── Supplied material

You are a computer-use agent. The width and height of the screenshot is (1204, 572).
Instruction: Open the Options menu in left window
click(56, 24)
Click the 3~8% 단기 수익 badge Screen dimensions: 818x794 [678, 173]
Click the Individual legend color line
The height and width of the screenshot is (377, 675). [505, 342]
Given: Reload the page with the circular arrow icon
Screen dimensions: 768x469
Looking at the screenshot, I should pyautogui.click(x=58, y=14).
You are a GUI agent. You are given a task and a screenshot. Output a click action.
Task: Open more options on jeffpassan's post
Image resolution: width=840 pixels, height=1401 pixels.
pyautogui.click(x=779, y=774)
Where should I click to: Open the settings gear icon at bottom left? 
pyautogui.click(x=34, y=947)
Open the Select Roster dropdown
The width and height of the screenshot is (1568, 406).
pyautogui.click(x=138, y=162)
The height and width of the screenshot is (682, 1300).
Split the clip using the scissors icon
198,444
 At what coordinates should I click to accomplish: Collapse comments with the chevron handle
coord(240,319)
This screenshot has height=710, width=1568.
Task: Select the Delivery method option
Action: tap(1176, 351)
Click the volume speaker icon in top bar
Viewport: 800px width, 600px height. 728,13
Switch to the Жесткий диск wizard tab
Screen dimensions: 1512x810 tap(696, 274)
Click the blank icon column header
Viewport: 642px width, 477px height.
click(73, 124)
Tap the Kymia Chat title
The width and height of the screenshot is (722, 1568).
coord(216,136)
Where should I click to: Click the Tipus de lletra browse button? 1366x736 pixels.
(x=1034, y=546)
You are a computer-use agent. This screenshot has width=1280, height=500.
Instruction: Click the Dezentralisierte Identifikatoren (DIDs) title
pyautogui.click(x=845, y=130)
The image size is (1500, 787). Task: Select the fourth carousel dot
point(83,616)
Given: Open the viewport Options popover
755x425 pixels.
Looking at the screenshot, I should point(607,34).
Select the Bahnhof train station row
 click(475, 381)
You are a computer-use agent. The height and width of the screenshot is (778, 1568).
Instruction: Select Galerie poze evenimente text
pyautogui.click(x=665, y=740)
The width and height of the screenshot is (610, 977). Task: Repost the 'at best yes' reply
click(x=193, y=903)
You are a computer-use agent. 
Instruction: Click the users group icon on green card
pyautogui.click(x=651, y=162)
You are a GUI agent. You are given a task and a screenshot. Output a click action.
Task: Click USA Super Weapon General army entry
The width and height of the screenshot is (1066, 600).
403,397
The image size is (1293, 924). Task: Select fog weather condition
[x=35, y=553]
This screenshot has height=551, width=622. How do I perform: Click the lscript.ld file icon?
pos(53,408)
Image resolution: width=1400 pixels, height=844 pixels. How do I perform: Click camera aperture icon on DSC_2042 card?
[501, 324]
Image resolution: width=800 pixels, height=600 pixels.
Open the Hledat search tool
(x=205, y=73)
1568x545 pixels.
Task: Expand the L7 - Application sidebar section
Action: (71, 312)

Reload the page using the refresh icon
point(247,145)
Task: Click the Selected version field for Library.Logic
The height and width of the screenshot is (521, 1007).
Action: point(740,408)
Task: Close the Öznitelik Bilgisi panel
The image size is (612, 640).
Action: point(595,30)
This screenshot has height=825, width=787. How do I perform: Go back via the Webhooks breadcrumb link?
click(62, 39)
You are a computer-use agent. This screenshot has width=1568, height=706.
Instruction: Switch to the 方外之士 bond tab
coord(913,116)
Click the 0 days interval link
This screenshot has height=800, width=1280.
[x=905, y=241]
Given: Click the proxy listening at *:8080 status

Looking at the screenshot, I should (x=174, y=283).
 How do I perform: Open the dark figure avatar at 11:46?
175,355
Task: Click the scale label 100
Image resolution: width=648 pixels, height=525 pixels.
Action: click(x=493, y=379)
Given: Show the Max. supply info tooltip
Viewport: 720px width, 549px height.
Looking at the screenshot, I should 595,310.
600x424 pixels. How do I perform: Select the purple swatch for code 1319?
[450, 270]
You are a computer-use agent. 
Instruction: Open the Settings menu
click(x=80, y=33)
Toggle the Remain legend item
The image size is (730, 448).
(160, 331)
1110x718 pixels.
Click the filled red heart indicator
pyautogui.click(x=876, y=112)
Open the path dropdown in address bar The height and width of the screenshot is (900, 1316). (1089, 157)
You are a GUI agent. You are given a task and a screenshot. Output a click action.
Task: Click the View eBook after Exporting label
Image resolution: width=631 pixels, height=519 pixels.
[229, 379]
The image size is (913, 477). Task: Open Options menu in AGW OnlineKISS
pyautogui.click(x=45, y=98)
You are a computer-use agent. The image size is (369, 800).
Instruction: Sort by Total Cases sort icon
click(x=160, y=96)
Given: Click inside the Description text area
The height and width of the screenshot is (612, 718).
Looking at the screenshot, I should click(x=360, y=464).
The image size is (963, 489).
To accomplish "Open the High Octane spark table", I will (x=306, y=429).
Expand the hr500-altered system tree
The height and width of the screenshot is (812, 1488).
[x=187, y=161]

────

• [Requirement]: Copy all lines of the preceding data that hold the word "label".

• [Response to this task]:
Task: Click the scale label 100
Task: Click the View eBook after Exporting label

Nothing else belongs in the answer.